# Task objective
What do you get when you retype the lines of the listing from the line containing "At what (x,y)" through the line containing "Looking at the", both lines included, with the pictures left out?
------ Supplied material
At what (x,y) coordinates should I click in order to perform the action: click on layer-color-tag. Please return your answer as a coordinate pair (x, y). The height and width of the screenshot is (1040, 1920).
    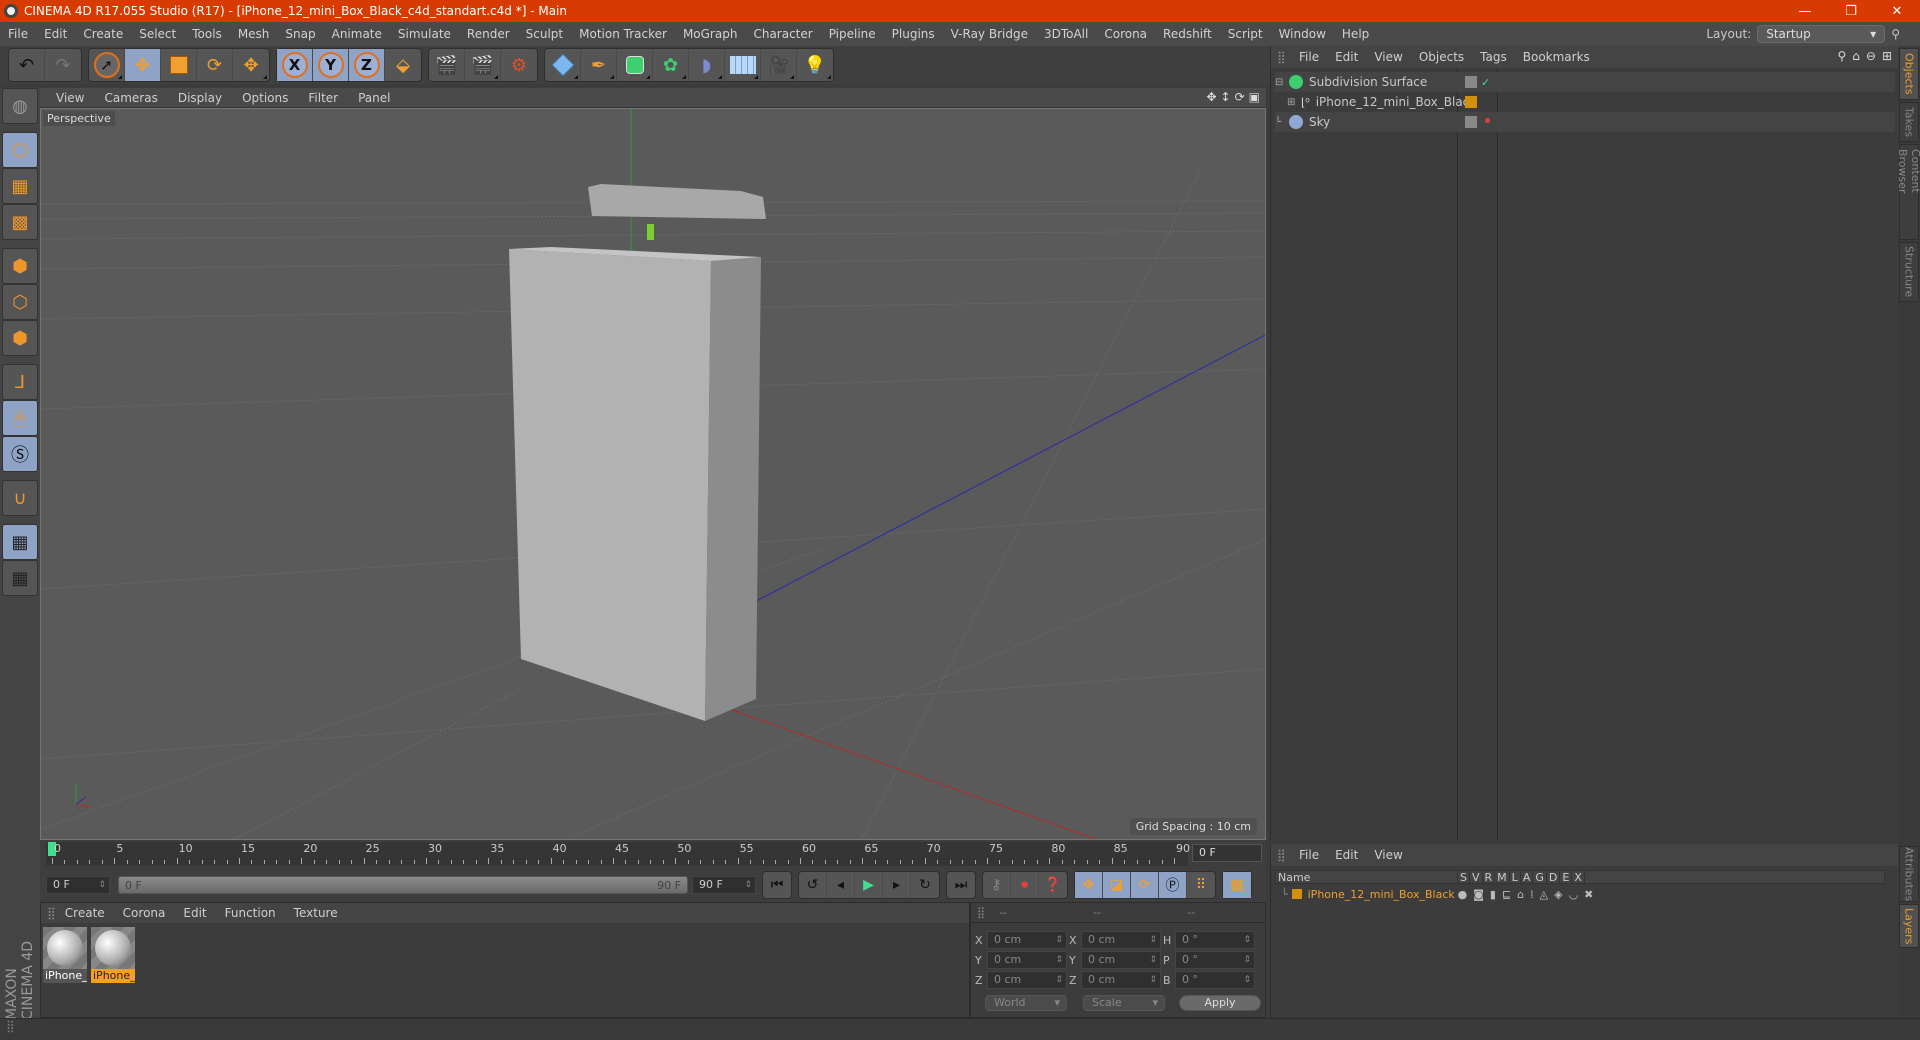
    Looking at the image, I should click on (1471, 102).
------------
------ Supplied material
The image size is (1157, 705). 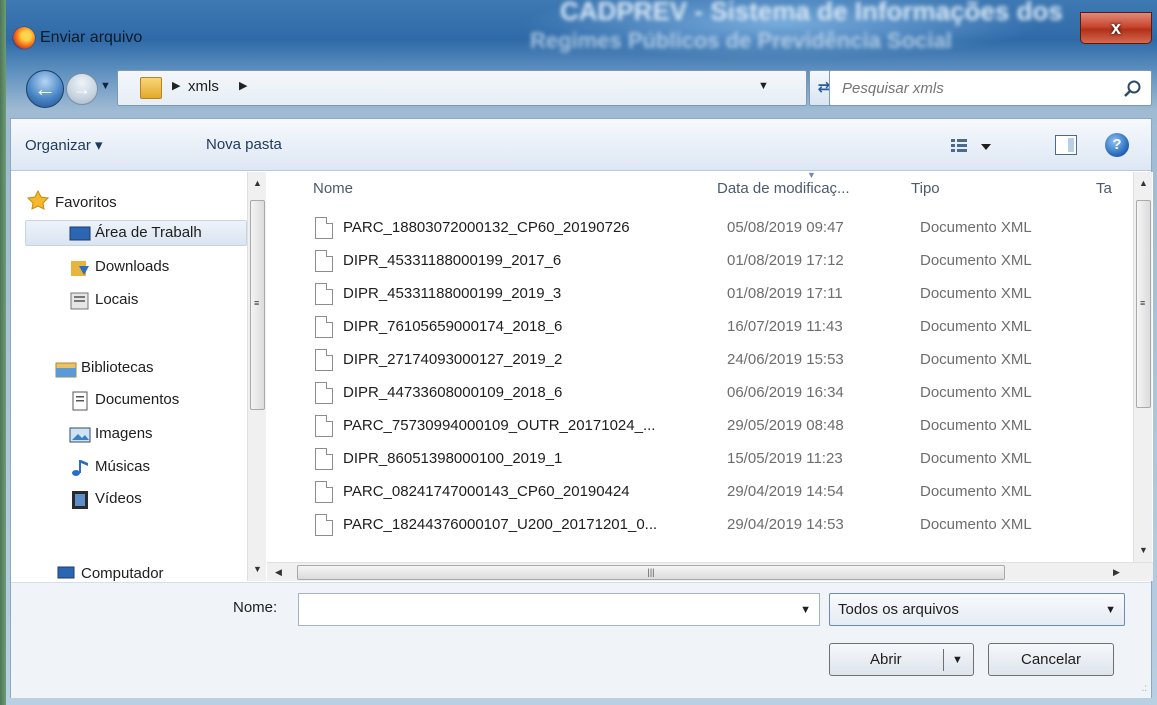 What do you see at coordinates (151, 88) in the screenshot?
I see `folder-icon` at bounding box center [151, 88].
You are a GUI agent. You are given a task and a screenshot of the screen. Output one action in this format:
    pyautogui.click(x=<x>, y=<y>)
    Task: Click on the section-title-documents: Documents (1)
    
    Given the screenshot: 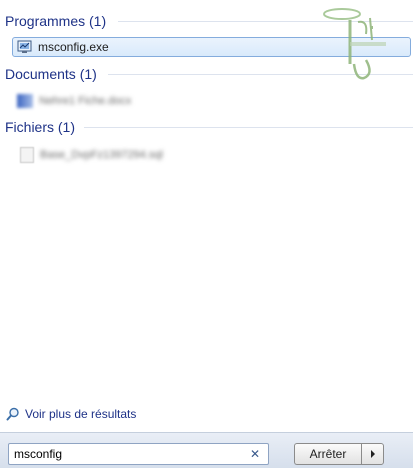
------------
# Task response
At what (x,y) coordinates should I click in order to perform the action: click on layer-color-tag. Please return your answer as a coordinate pair (x, y). The height and width of the screenshot is (1040, 1920).
    Looking at the image, I should click on (1471, 102).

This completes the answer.